■ **Task prompt**:
Answer these questions about the piece on Elvis Costello below.
(a) Which three people does the writer name as "the big guns"?
(b) What does the writer say Newton believed in?
(c) Which song is listed first, and on what album and in what year?

Elvis Costello is a genius. That’s not a word I toss around lightly. It’s a weighty term, a descriptive anvil I like to keep locked away with the good china for a very select few at the absolute top of their game, whatever that game might be. Isaac Newton, Leonardo da Vinci, Lionel Messi; the big guns.
Costello’s songwriting always seems to offer something extra. He can mix pop and rage without diminishing the effect of either element. Sometimes brutally direct, sometimes subtle, often intriguingly opaque. if you want to dive into his catalogue you can easily lose yourself in there and not be seen for years, or you can tap your foot and enjoy some infectious, audacious tunes. He’s got it all.
But no genius is without flaws. Newton believed in alchemy, Da Vinci’s helicopter was a death trap and Messi does not pick accountants wisely. As such, there are some places that Costello’s unshackled creativity takes him where I simply cannot follow, but when his incredible gift of lyric and melody is aimed at that spot where songs mash and mangle themselves into my own peculiar heartstrings, well, there are few who can stand beside him.
Impossible to tie down stylistically, Costello has this unique ability to glide across the invisible boundaries of genre maintaining his own distinctive sound, with unfailing authenticity and a fitting reverence for whatever hallowed musical ground might be beneath his feet.
Attempting to compile a definitive list of 10 Elvis Costello songs from such a long and eclectic career would be a foolish pursuit, so these are just my favourites. You may have your own and yours will be no less correct. Everybody wins.
Pump It Up (This Year's Model, 1978)

■ **Provided data**:
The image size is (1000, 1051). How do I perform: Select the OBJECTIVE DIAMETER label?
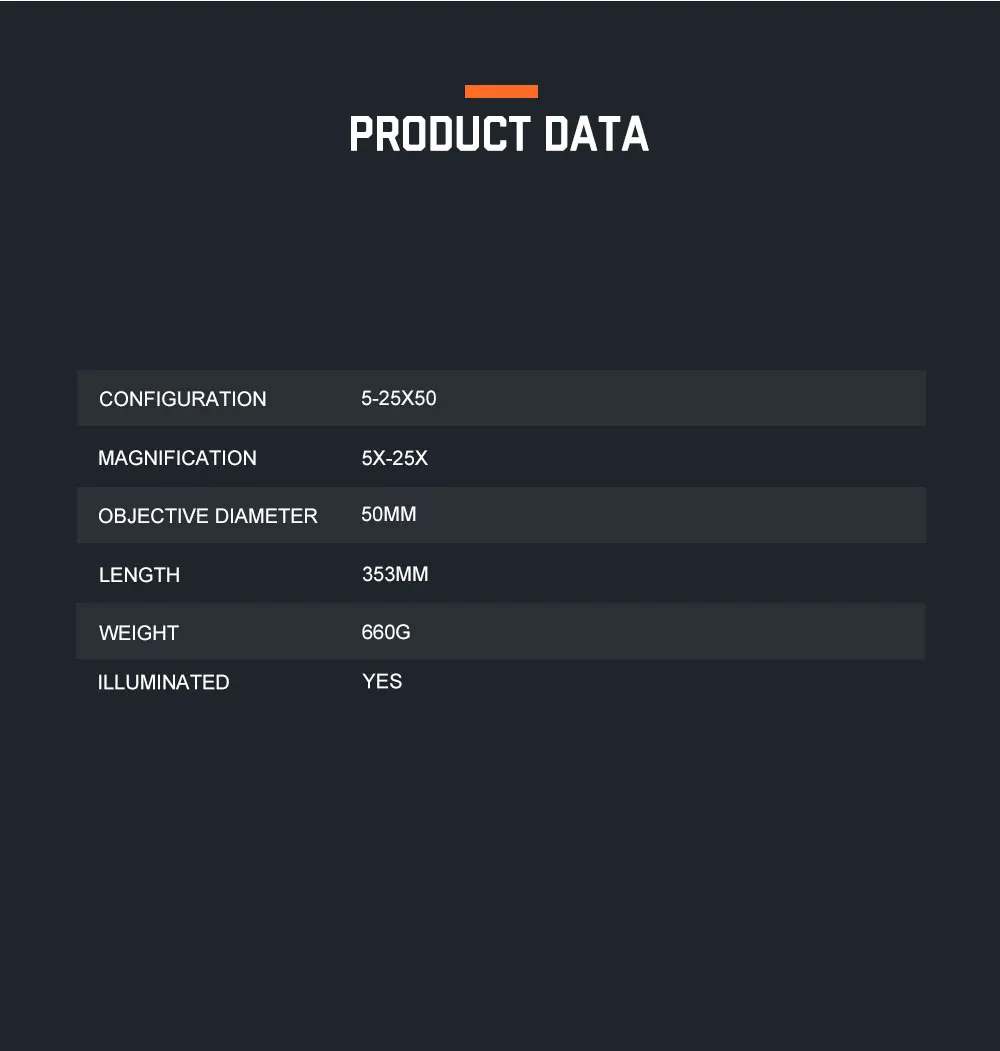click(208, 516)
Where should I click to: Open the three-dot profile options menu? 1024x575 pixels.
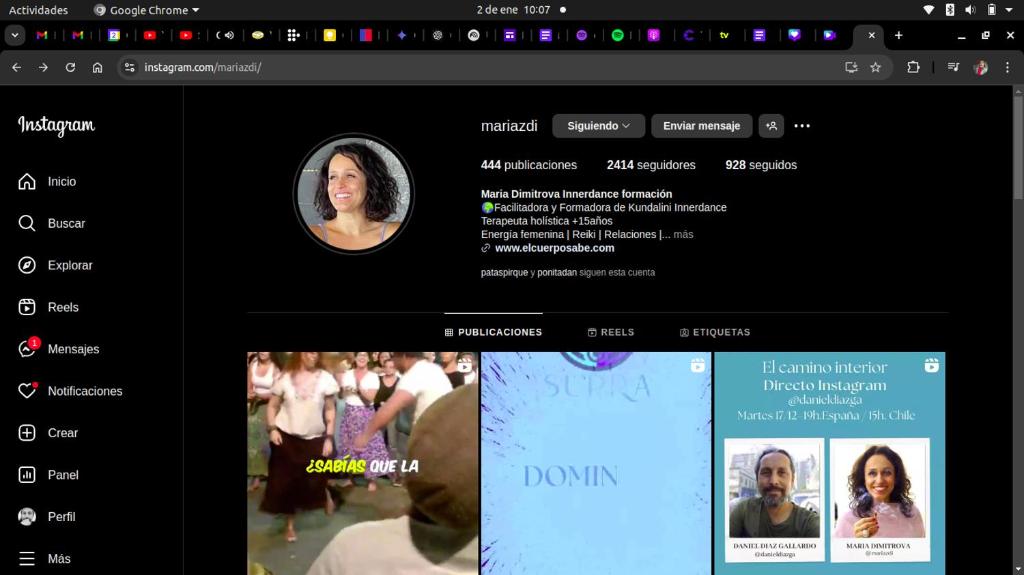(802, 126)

■ **Solution**:
(a) Isaac Newton, Leonardo da Vinci and Lionel Messi.
(b) Alchemy.
(c) "Pump It Up," from This Year's Model, 1978.